Fake faces, created from scratch by artificial intelligence, have fewer and fewer flaws, making them sometimes undetectable to a human.

The “fake faces” or synthetic faces are now more imperceptible to a human being. A study conducted by the University of Texas asked several hundred people to distinguish real people from faces generated by an algorithm.

Fake AI generated faces are harder to recognise than ever!

The study’s process is interesting. A first group of 315 subjects was asked, on two portraits next to each other, which one was fake. The same request was made to a second group of 219 people who were briefly trained to identify fake faces, including the defects left by the artificial intelligence in certain places. A third and final group of 233 participants rated the reliability of the 128 images presented to the first two groups, on a scale of 1 to 7.

In their answers, the subjects of the first group obtained less than one correct answer out of two (48.2%). For the second group, better prepared, the percentage increases slightly to 59% of correct answers. Finally, the ratings of the last group give on average a higher reliability rating to the fake faces (4.82) than to the real people (4.48).

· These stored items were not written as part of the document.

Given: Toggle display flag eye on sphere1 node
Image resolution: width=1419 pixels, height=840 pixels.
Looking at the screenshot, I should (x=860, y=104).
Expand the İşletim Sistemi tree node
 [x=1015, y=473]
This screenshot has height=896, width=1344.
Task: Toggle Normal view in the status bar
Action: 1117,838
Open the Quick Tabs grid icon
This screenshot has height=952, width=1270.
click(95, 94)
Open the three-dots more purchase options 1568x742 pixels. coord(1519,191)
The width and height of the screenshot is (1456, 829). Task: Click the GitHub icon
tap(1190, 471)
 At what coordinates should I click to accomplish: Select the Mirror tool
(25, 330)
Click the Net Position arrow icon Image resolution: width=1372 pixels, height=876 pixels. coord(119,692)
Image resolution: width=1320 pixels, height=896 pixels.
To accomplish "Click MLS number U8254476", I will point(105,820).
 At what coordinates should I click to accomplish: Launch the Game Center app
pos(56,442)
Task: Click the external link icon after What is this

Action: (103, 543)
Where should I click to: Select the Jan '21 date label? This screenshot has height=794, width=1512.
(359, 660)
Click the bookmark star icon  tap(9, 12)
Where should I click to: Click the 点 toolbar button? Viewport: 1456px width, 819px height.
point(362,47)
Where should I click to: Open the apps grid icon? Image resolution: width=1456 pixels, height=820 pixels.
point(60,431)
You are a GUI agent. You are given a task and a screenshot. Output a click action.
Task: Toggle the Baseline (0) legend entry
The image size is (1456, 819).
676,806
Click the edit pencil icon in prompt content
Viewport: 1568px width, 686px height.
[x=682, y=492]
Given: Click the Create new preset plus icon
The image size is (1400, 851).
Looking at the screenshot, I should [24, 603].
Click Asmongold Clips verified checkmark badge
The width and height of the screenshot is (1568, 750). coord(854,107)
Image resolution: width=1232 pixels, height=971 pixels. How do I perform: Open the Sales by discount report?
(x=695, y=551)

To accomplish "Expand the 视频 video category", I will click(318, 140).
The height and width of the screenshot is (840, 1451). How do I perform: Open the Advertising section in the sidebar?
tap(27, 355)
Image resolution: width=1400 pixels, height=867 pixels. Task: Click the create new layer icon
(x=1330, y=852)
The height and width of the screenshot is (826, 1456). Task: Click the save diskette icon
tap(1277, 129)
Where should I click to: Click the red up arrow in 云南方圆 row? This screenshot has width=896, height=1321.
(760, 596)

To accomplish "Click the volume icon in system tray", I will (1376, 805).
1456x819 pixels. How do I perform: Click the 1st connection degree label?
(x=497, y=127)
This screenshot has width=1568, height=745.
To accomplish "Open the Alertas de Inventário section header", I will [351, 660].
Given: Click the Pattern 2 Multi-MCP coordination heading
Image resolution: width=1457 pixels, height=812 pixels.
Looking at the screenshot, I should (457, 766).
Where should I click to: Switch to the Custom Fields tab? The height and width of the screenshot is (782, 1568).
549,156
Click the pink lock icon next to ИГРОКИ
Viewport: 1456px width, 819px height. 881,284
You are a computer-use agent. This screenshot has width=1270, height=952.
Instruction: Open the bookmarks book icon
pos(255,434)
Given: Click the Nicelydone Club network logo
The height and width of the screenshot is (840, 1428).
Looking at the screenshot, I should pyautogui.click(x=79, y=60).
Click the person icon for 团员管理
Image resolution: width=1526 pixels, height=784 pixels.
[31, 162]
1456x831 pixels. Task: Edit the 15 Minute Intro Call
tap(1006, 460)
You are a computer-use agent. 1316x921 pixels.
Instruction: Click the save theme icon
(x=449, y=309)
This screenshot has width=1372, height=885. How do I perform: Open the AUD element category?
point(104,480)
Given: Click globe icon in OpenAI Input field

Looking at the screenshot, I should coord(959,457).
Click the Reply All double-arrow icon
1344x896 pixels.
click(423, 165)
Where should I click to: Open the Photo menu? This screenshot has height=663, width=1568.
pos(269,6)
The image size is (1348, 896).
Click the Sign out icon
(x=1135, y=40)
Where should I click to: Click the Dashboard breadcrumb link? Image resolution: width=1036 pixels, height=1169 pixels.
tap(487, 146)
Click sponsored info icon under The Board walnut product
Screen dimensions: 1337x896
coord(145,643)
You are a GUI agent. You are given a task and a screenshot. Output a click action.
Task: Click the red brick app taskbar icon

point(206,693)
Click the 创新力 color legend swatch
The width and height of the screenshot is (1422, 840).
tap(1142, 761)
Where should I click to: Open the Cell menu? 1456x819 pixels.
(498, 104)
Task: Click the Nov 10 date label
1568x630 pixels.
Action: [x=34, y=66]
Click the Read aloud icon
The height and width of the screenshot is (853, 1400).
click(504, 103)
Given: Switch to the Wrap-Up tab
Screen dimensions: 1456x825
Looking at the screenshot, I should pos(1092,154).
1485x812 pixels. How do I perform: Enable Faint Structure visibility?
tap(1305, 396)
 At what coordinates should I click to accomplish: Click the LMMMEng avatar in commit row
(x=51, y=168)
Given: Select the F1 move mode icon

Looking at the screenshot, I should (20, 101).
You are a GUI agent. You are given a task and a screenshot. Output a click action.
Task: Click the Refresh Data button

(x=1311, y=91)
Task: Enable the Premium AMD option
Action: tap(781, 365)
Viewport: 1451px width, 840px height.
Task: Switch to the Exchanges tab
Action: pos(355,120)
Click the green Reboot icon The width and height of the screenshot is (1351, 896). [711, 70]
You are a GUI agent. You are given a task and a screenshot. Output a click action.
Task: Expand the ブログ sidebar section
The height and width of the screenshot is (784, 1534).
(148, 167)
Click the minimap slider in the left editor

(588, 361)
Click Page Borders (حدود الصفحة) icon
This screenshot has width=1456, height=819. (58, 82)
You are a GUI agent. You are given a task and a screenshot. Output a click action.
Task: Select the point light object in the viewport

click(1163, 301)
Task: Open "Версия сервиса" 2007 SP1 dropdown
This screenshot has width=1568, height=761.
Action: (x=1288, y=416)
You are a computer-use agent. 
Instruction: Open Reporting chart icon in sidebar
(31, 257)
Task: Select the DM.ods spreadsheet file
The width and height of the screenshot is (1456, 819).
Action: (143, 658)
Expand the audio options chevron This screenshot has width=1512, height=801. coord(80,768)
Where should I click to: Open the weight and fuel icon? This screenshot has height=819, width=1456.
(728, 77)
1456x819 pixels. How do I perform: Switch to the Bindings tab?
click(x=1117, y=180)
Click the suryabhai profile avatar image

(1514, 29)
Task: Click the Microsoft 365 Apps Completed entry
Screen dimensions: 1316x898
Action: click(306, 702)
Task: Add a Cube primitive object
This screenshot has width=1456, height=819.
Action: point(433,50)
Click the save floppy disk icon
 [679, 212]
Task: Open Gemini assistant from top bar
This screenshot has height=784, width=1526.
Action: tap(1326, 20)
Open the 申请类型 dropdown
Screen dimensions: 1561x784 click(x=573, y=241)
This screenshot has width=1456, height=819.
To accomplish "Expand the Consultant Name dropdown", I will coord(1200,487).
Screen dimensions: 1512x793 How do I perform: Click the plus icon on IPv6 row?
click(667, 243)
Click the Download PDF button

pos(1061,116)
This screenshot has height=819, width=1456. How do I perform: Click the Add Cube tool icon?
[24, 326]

“We’re not saying that every image generated is indistinguishable from a real face, but a significant number of them are,” laments study co-author Sophie Nightingalen. She is also concerned about the ease of access to the technologies that allow the creation of these synthetic portraits. She is not wrong.

Almost two years ago, during the presidential elections in the United States, a 17-year-old American boy created a fake profile of a fake candidate on Twitter. The mysterious Andrew Walz had a profile picture from the website, which, as its name suggests, presents portraits generated by artificial intelligence. Twitter eventually certified his profile before being alerted by the media coverage of the deception.

In their conclusions, the two co-authors encourage “those developing these technologies to ask themselves whether the associated risks outweigh the benefits. If so, then we discourage the development of a technology simply because it works.”